L’Algérie lance une opération de reboisement sans précédent. Sonatrach, le géant national des hydrocarbures, a annoncé récemment un investissement d’un milliard de dollars pour planter des millions d’arbres à travers le pays. Ce projet, révélé par le site d’information tsa-algerie.com, marque une étape clé dans la stratégie algérienne de sécurité alimentaire et de lutte contre la désertification.
Un plan ambitieux pour 2024-2027
Les espèces sélectionnées incluent des arbres adaptés aux conditions arides, comme l’olivier, le caroubier et le pin d’Alep, ainsi que des plantes fourragères pour soutenir l’élevage. Des pépinières seront installées dans chaque wilaya concernée, avec une participation active des communes et des associations locales.

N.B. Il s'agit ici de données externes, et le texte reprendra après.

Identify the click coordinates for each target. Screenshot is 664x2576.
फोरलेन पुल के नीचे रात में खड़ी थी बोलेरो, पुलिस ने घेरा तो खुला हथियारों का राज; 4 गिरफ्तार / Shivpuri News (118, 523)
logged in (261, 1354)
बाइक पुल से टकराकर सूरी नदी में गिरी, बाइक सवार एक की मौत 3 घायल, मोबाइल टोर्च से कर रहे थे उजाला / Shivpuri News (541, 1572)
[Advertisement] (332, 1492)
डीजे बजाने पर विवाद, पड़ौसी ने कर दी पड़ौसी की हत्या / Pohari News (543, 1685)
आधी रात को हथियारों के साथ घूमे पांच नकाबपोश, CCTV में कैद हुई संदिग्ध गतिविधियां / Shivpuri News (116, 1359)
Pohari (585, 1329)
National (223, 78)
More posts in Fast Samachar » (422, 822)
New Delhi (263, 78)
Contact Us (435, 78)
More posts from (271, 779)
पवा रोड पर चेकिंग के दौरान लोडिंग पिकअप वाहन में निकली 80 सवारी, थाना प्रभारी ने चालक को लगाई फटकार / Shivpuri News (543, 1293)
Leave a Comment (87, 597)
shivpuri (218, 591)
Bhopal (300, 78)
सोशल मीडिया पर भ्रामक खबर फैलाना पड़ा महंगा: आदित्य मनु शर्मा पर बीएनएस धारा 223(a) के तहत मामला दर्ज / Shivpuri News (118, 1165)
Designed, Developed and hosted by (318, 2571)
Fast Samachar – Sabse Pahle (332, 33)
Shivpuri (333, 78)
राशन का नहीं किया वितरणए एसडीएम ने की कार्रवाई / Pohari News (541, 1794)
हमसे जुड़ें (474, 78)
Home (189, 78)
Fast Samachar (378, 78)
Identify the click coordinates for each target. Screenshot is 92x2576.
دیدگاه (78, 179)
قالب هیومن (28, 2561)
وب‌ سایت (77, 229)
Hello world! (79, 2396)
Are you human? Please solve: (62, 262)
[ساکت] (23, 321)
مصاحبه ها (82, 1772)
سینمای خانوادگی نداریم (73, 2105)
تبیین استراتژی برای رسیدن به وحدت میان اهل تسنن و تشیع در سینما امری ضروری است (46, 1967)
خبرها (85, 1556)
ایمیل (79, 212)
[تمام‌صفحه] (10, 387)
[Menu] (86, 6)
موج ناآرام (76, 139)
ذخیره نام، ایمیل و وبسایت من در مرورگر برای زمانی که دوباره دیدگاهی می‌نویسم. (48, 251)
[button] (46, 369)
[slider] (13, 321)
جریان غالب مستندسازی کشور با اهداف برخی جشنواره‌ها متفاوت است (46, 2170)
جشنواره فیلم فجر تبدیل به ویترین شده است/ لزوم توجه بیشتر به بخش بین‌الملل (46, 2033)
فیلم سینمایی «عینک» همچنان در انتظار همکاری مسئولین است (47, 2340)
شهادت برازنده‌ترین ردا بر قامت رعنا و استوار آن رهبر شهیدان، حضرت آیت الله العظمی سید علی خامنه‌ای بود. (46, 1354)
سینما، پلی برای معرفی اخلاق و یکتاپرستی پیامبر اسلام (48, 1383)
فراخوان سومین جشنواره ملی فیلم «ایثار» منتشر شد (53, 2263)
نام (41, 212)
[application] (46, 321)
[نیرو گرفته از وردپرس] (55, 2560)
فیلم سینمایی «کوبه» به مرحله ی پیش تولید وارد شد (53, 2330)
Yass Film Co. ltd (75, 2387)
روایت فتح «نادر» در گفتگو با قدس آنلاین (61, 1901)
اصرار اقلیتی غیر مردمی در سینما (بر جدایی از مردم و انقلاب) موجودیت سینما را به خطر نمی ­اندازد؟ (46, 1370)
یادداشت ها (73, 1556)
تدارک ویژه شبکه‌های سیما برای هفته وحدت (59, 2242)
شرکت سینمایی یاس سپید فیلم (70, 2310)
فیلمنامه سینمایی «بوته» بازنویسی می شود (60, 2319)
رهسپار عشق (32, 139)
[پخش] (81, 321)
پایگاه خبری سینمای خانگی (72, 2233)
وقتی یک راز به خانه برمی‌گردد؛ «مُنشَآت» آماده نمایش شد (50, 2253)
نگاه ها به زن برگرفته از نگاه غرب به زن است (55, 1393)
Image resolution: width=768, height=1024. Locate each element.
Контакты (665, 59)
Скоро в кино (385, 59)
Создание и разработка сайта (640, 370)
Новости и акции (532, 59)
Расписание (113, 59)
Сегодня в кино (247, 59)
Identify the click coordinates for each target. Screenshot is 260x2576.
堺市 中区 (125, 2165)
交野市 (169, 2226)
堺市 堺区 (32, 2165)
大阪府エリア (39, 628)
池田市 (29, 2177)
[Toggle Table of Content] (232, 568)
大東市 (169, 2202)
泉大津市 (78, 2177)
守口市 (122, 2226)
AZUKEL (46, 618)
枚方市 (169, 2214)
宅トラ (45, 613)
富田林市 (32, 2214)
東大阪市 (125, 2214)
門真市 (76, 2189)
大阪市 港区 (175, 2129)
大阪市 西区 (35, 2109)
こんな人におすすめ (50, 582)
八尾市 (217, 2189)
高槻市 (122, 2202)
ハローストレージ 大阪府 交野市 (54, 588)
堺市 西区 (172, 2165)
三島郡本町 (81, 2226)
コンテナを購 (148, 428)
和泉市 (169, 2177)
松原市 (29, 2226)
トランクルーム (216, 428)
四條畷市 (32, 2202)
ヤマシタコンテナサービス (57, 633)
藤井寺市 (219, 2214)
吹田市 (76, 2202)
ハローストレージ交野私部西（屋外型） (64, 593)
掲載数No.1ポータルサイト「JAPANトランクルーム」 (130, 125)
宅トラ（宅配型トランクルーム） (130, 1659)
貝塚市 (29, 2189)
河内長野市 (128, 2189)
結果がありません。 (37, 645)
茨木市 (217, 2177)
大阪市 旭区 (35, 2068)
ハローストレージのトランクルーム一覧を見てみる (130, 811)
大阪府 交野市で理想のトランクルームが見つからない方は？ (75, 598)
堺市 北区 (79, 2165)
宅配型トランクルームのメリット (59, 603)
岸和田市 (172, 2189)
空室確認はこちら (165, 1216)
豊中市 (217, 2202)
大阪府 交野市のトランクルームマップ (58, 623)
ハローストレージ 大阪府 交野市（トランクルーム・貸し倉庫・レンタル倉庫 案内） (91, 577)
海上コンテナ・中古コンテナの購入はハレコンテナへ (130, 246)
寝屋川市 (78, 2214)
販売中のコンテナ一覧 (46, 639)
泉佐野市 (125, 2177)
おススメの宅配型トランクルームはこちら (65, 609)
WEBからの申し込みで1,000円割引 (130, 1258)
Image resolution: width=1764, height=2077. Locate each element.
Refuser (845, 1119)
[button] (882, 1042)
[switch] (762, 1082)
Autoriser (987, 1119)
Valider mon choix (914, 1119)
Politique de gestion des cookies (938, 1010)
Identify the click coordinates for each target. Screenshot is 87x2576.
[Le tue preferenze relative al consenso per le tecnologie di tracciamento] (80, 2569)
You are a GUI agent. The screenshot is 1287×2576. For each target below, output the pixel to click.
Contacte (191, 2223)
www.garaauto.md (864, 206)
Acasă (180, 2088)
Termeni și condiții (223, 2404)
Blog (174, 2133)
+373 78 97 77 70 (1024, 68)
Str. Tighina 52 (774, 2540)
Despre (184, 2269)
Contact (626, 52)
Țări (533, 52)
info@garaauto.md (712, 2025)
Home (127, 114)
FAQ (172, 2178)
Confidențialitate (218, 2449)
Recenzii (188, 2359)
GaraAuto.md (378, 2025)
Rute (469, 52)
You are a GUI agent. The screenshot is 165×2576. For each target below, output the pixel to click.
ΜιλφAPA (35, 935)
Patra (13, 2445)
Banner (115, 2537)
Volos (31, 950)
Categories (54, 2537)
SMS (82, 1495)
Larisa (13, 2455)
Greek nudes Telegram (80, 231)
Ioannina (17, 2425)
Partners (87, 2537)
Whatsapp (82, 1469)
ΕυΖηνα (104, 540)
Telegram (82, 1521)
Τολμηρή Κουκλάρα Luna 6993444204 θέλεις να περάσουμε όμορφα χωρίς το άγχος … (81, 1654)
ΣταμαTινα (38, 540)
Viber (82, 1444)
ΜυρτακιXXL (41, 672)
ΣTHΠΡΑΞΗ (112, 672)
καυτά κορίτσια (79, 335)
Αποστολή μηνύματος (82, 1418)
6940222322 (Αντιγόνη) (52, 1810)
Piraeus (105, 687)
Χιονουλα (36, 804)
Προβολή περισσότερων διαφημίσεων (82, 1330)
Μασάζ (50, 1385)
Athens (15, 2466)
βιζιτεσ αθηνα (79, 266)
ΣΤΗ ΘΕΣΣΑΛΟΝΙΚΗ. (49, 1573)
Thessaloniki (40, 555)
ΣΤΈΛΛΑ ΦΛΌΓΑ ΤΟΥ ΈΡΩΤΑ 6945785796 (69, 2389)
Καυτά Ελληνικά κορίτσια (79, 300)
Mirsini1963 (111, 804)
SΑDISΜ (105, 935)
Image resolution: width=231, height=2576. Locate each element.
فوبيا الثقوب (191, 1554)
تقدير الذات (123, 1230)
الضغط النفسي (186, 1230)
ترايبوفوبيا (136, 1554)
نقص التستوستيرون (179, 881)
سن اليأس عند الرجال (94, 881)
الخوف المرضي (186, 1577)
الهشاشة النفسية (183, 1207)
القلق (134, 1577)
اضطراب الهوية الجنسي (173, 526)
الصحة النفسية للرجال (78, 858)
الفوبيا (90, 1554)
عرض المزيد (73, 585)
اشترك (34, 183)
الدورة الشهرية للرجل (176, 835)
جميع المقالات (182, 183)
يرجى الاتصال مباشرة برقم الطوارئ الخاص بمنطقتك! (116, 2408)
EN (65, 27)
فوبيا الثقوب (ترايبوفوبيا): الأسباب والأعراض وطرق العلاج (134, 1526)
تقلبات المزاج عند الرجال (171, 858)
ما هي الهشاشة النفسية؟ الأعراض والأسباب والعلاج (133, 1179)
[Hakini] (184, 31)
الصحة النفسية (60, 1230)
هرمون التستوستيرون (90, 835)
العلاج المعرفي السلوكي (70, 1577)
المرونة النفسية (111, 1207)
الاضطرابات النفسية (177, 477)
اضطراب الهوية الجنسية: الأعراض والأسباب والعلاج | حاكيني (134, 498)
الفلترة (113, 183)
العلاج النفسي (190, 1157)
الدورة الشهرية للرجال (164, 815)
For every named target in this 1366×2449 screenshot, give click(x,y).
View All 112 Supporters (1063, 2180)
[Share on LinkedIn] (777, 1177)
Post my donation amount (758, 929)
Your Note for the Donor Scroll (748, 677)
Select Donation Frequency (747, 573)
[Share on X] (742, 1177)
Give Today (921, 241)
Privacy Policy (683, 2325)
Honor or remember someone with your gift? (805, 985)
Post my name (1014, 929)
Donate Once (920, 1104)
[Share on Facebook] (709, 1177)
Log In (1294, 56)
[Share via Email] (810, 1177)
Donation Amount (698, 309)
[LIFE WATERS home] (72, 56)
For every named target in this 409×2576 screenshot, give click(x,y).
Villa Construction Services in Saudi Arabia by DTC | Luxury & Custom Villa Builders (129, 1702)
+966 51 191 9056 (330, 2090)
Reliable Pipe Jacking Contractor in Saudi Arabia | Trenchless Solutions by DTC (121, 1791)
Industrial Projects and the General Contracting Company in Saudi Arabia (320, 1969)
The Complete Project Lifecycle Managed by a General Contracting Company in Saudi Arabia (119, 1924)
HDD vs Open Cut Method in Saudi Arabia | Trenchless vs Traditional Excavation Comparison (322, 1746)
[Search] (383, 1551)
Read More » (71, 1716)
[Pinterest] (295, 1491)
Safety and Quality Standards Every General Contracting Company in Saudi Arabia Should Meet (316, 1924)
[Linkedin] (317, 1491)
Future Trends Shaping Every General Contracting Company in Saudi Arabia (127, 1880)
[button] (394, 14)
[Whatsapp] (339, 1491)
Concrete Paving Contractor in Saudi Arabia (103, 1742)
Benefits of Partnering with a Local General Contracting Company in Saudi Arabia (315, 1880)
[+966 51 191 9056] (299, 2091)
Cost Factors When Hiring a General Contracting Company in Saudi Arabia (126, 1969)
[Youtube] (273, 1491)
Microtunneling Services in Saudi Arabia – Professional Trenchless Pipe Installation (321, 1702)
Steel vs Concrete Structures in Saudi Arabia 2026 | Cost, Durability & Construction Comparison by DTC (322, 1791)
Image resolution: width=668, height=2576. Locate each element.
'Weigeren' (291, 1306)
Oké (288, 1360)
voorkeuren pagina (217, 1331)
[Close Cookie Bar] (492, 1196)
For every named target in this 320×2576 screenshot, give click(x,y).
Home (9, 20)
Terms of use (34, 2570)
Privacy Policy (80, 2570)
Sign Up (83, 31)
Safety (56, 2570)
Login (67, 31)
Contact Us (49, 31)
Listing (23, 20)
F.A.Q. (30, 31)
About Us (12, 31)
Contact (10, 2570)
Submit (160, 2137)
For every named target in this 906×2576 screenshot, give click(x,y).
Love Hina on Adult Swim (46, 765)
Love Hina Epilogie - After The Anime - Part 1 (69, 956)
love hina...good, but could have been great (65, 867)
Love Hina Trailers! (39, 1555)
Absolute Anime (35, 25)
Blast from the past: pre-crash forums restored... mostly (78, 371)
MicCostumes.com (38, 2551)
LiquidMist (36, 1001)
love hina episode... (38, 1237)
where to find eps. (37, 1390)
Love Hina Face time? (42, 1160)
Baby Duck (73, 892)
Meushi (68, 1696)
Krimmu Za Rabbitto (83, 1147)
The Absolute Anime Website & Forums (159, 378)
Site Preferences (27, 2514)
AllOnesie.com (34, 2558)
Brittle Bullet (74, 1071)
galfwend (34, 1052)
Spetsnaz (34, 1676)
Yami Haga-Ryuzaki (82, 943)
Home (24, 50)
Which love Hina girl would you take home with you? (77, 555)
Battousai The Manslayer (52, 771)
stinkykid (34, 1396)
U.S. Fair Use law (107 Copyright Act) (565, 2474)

Sécurité alimentaire et souveraineté verte
« Les arbres jouent un rôle crucial dans la régulation du cycle de l’eau et la protection des cultures contre les vents violents », explique un expert en agroécologie interrogé par El Watan. « En restaurant les zones dégradées, on crée aussi des corridors écologiques qui profitent à la biodiversité. »
Partenariats et transparence
Pour garantir la transparence, Sonatrach a annoncé la création d’un comité de suivi incluant des représentants de la société civile. « Chaque dinar investi sera traçable, et les résultats seront publiés régulièrement », assure un communiqué du groupe.
Défis logistiques et climatiques
« Nous utilisons des méthodes éprouvées dans d’autres pays sahéliens, comme le Niger ou le Sénégal, où des projets similaires ont permis de reverdir des zones désertiques », précise un ingénieur agronome impliqué dans le programme.
Impact économique et social
Les retombées attendues incluent aussi une réduction des importations de bois et de fourrage, deux postes de dépenses importants pour l’Algérie. Selon une étude de la Banque mondiale, chaque hectare reboisé peut générer jusqu’à 5 000 dollars de bénéfices annuels, entre la vente de produits forestiers et les économies réalisées sur les importations.
Un modèle pour l’Afrique ?
Pour l’Algérie, ce projet s’inscrit dans une vision plus large, celle d’une souveraineté écologique. En diversifiant ses sources de revenus et en réduisant sa dépendance aux hydrocarbures, le pays cherche à anticiper les défis futurs. « La sécurité alimentaire passe aussi par la gestion durable de nos ressources naturelles », a rappelé le président Abdelmadjid Tebboune lors d’un discours en 2024.
Prochaines étapes
« Ce n’est pas seulement un projet de Sonatrach, c’est un projet national », résume un cadre du groupe. « Chaque Algérien peut y contribuer, ne serait-ce qu’en plantant un arbre dans son jardin ou en participant aux opérations de reboisement organisées par sa commune. »
Avec ce milliard de dollars, l’Algérie écrit une nouvelle page de son histoire environnementale, prouvant que même dans un contexte économique tendu, des solutions innovantes et durables sont possibles.